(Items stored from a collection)
※ ※ ※
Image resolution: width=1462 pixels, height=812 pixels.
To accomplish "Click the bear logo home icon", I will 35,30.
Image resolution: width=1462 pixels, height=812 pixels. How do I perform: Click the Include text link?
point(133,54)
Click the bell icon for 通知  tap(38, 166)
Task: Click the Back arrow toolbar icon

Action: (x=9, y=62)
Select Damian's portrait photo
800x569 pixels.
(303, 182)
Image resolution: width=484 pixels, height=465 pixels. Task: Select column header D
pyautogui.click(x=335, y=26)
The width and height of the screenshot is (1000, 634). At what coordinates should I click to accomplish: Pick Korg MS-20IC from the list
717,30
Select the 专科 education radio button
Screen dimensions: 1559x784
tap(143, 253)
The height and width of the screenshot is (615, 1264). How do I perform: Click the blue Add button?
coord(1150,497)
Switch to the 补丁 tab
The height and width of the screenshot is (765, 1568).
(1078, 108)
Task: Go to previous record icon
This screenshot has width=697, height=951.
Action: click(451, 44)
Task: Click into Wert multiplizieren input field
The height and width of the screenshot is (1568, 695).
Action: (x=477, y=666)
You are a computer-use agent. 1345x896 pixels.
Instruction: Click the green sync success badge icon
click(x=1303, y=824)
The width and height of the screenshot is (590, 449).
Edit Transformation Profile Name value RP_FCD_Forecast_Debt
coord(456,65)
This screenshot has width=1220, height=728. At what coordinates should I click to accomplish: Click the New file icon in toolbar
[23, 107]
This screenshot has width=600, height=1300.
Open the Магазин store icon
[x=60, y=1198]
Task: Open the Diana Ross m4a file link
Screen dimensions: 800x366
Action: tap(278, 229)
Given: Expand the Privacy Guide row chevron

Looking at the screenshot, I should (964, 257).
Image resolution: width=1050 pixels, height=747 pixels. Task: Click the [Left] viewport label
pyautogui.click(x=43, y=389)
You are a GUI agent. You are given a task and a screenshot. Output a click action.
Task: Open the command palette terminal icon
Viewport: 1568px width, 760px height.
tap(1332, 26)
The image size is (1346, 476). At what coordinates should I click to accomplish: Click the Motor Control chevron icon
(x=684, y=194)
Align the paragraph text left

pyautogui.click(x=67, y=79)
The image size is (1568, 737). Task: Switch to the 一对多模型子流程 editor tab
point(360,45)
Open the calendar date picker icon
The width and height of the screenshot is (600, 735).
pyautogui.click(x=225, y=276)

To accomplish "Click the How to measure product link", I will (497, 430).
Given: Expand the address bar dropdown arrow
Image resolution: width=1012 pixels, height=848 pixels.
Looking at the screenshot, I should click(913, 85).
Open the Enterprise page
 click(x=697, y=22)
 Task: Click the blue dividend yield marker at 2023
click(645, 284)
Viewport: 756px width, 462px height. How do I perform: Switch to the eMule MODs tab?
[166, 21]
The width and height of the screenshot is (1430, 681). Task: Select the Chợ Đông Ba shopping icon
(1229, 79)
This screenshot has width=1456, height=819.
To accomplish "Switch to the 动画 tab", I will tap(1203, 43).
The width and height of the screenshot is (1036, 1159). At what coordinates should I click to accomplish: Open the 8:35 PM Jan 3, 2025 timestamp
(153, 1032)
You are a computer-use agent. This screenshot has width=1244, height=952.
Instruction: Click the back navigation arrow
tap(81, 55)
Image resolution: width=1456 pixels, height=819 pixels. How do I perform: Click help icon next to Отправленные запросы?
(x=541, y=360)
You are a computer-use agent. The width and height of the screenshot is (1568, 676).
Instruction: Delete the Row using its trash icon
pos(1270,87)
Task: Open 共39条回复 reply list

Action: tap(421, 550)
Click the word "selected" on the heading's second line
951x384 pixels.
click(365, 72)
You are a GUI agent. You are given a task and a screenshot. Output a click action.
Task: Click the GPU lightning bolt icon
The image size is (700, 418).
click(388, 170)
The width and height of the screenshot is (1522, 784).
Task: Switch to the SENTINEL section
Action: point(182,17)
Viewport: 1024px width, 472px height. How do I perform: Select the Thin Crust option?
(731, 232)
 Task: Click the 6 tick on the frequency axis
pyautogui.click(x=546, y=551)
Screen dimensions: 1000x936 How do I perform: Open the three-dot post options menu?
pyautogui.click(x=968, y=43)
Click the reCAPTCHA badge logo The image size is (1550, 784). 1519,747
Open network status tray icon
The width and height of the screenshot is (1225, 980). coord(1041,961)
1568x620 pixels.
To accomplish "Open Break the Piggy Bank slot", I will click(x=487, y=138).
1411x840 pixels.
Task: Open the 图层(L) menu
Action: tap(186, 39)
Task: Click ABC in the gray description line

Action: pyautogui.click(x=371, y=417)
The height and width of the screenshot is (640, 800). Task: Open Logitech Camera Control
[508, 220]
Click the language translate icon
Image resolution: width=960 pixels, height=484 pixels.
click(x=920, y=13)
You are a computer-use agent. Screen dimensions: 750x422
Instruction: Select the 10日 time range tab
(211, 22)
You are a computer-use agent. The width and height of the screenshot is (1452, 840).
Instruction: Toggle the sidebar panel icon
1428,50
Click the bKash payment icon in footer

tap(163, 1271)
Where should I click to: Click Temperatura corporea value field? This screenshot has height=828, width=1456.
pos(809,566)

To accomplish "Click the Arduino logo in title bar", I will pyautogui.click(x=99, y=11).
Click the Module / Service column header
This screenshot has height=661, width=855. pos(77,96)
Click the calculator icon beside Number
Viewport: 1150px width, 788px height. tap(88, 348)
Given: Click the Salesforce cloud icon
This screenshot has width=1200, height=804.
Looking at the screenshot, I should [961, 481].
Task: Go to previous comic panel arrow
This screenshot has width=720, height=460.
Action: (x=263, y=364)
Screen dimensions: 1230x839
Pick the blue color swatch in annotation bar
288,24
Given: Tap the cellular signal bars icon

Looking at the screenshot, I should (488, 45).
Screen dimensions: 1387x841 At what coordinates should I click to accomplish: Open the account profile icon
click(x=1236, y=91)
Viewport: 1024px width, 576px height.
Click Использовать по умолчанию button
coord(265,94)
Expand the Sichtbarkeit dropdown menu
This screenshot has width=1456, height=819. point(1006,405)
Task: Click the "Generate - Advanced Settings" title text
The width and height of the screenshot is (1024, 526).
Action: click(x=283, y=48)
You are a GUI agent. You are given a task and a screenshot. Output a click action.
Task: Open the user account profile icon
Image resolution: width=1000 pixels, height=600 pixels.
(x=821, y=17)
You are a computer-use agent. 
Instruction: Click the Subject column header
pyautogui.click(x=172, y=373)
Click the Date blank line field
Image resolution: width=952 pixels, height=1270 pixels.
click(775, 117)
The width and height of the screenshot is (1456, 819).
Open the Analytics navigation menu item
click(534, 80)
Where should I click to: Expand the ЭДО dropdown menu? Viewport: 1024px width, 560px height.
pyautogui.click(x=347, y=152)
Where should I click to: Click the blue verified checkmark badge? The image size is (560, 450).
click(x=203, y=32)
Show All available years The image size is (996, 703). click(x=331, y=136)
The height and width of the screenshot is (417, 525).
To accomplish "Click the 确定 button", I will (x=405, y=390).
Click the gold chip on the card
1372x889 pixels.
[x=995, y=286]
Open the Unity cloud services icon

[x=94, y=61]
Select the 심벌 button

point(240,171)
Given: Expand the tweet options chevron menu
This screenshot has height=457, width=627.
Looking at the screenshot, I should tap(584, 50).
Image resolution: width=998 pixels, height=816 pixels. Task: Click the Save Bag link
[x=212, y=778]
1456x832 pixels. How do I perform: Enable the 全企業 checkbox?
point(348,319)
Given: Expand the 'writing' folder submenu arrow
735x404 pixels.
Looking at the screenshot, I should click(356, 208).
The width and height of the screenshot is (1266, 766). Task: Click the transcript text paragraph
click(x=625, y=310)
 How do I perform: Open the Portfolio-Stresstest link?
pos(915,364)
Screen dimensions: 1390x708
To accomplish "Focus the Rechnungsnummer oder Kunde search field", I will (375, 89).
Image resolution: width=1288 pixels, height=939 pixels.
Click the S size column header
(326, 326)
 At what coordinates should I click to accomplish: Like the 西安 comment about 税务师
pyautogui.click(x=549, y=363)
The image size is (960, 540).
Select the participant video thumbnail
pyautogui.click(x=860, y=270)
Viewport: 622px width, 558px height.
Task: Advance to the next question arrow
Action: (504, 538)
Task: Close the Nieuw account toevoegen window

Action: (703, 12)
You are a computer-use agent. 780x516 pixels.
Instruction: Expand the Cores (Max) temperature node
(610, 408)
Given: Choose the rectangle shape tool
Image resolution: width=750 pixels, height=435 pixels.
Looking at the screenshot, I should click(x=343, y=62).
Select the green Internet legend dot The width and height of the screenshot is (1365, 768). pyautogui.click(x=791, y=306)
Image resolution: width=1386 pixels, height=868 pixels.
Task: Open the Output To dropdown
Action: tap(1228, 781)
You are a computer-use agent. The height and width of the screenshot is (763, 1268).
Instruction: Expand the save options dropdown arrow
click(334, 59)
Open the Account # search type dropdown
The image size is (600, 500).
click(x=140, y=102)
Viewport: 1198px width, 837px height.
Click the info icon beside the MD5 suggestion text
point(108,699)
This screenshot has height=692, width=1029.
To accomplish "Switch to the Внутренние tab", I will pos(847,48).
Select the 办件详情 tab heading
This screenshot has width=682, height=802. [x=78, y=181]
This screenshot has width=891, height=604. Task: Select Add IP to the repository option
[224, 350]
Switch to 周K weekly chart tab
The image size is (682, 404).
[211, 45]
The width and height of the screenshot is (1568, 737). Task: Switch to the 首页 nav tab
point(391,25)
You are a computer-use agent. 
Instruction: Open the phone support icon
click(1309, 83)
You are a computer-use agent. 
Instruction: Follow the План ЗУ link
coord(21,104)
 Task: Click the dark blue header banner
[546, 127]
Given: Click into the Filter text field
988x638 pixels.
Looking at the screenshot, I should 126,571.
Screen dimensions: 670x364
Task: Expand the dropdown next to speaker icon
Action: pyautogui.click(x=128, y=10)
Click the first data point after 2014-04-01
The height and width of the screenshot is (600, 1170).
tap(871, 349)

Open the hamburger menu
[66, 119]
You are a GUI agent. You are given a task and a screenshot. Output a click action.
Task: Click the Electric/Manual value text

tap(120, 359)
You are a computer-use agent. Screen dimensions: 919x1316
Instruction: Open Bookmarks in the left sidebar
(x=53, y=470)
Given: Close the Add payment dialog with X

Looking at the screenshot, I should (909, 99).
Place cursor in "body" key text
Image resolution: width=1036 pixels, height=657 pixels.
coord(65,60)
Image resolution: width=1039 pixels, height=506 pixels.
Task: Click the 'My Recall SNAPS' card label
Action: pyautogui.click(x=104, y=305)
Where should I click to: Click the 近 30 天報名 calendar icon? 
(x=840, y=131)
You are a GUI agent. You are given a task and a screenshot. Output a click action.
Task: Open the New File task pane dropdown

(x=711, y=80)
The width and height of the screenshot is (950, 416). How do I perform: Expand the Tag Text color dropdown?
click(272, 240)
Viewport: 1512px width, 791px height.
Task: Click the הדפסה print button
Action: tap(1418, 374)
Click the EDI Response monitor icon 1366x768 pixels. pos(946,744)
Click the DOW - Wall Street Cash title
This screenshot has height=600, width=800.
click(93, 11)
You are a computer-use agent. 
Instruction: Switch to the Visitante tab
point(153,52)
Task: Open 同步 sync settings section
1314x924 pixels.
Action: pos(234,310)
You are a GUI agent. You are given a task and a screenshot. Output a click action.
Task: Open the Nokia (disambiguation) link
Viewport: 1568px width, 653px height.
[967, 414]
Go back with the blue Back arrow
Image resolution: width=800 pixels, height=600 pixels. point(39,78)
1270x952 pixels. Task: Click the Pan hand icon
※ ※ ※
### What is required:
Please identify each line in the data above that contains the word "title", and copy every such line.

### The response:
To accomplish "Click the Arduino logo in title bar", I will pyautogui.click(x=99, y=11).
Task: Click the "Generate - Advanced Settings" title text
Click the DOW - Wall Street Cash title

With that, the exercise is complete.